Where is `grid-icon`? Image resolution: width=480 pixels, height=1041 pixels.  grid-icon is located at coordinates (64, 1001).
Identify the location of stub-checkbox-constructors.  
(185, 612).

* * *

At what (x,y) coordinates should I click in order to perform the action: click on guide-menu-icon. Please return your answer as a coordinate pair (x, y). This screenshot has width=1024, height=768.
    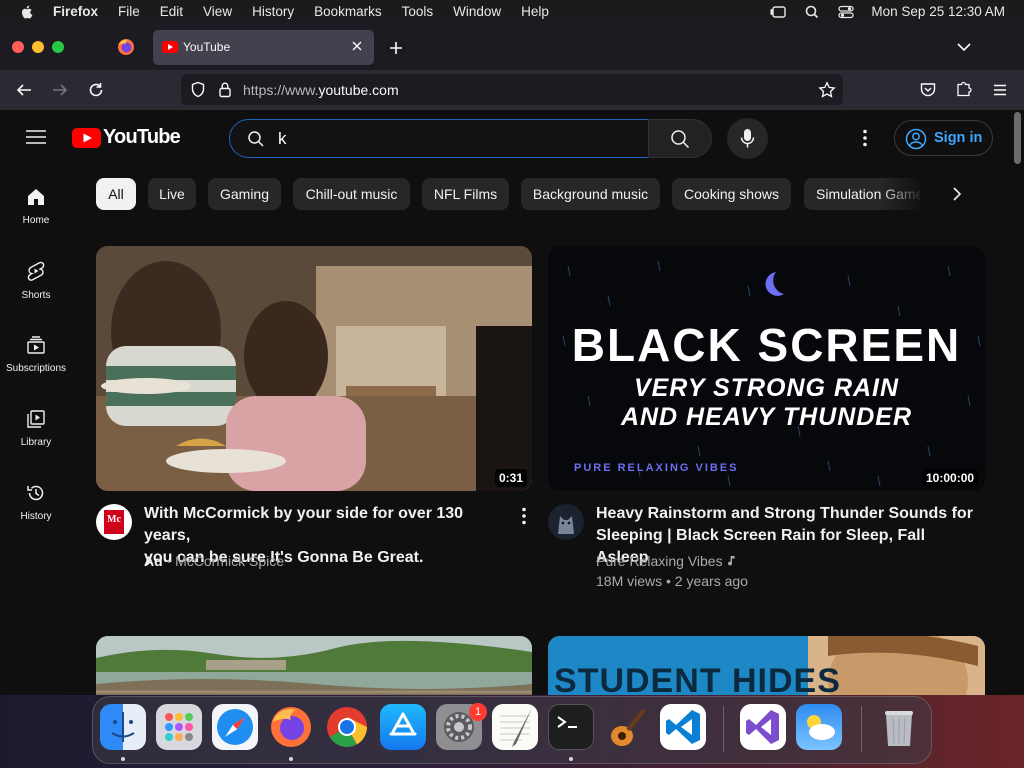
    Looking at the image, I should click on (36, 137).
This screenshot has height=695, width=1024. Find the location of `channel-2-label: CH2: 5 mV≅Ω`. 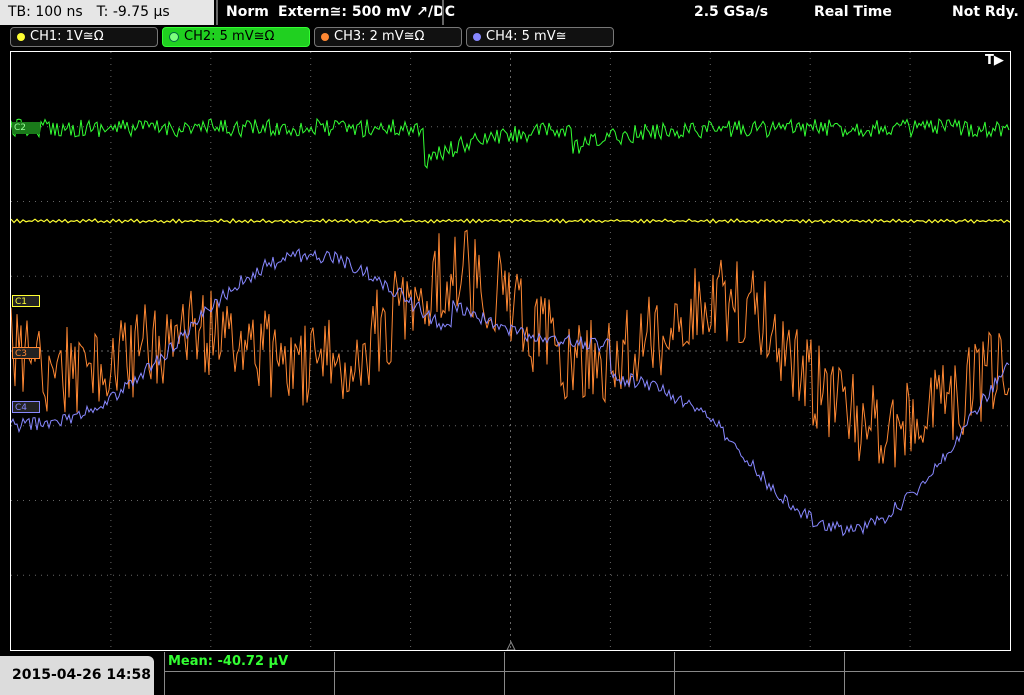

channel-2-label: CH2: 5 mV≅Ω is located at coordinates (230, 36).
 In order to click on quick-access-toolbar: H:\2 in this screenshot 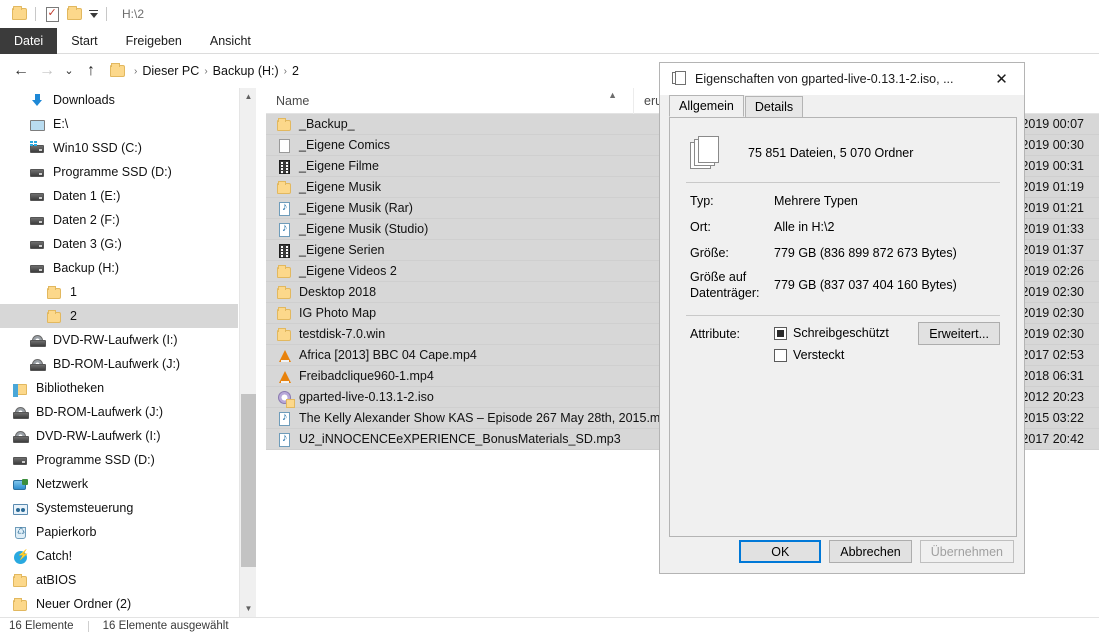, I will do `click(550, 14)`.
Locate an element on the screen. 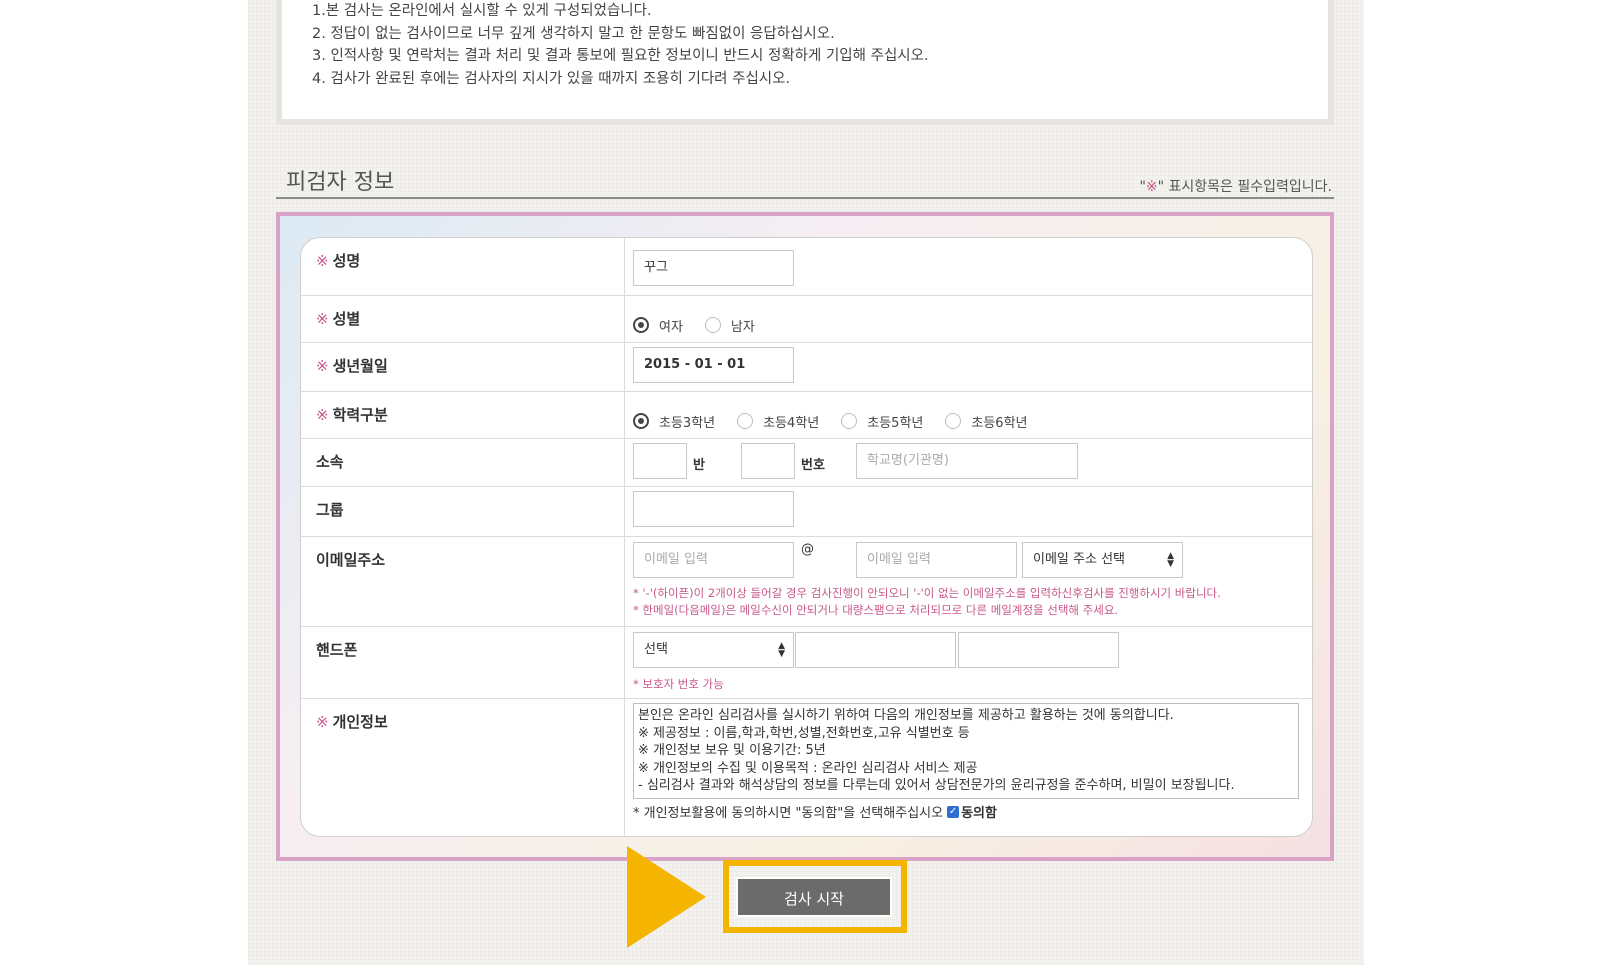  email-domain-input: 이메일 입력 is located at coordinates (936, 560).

Work task
Copy the material word for word, from the line with "coordinates (64, 1001)." to the line with "(185, 612).", including both of those lines.

Output below
Where is `grid-icon`? Image resolution: width=480 pixels, height=1041 pixels.  grid-icon is located at coordinates (64, 1001).
Identify the location of stub-checkbox-constructors.  
(185, 612).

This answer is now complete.